Populations of feral cats, foxes and dingoes were assessed at four sites in the northern Simpson Desert from May 1995 to October 1996 using track counts. Counts were based on presence/absence of footprints on sandplots placed randomly throughout each of the four sites, with all habitats being sampled in accordance with their availability. Sandplots were repositioned between sampling periods so that data were temporally independent. This unbiased method was used to assess the reliability of more conventional indices of carnivore abundance based on spotlighting and counts of footprints on roads, which were run concurrently with the random sandplot counts. The sandplot data were also used to assess habitat use of the three study species.
Counts on regularly spaced sampling plots along roads were correlated with random sandplot counts for foxes, but not for cats. Conversely, an index of activity based on counting individual tracks along roads was correlated for cats, but not for foxes. Spotlighting counts appeared to have little relationship with random sandplot counts for either species, with random sandplot counts and spotlight counts of foxes being correlated for only one of the four sites and no correlations being apparent for cats.

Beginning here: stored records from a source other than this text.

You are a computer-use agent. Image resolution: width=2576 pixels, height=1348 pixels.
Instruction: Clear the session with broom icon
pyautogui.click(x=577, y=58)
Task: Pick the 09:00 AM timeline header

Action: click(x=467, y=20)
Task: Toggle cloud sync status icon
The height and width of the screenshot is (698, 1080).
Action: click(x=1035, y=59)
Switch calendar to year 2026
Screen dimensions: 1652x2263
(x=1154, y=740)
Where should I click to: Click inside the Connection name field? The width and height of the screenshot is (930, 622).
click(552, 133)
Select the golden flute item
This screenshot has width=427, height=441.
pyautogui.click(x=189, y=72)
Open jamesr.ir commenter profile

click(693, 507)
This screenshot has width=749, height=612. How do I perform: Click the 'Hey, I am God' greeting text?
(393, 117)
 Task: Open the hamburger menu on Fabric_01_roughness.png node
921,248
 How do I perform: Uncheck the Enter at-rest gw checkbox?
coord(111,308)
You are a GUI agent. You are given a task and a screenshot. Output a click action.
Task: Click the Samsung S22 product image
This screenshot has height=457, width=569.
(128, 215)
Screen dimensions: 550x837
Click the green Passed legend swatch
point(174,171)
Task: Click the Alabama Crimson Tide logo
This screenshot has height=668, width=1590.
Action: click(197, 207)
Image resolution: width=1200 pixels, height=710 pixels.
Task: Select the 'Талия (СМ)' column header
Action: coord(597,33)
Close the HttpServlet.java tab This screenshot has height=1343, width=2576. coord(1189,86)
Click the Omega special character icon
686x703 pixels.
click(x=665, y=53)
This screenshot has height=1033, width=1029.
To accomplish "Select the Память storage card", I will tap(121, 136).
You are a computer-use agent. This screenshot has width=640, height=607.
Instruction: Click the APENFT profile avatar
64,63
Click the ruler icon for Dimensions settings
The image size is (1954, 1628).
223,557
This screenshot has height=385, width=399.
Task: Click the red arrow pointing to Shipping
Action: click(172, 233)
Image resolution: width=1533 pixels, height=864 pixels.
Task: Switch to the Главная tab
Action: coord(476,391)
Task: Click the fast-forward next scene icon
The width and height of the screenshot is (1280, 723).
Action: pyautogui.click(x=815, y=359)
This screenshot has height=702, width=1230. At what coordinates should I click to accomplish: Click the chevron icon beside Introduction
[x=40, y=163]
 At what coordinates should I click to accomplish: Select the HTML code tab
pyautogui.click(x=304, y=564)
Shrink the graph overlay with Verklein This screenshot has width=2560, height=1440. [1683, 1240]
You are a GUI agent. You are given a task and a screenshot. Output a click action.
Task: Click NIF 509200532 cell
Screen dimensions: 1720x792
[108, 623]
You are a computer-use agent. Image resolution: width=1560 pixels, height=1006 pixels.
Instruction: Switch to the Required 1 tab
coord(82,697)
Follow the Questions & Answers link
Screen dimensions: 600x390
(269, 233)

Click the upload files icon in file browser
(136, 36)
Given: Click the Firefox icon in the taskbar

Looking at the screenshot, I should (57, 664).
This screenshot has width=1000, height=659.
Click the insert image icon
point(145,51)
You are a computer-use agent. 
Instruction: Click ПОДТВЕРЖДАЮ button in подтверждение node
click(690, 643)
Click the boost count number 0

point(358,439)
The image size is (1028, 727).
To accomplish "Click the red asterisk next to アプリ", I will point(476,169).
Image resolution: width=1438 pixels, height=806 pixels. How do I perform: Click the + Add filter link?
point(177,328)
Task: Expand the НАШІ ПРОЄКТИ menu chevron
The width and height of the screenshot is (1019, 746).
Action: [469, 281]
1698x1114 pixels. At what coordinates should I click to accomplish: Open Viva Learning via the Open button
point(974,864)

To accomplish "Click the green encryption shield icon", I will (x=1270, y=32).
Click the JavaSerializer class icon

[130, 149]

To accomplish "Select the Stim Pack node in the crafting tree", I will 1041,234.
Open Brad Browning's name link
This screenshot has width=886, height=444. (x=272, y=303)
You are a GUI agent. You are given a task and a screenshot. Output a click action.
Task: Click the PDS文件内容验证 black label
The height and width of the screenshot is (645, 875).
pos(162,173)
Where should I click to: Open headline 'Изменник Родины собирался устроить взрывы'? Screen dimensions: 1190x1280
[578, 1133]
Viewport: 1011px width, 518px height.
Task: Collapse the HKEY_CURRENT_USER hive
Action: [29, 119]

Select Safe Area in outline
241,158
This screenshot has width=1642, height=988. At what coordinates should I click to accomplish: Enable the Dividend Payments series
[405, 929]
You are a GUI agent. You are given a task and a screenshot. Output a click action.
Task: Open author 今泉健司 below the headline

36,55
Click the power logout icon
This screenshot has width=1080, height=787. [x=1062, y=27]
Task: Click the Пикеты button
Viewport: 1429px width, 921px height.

The sandplot data showed that cats used dune crests preferentially over other habitats, while foxes preferred both dune crests and roads. Dune crests are probably used as natural runways by both species. Dingoes used roads preferentially over other habitats. It was concluded that differences in the use of roads and other runways by the carnivores can potentially lead to biases in indices collected along roadways. In relation to the random sandplot counts, foxes were overestimated by road counts and spotlighting relative to cats, the latter bias being related possibly to temporal differences in the activity patterns of the two species.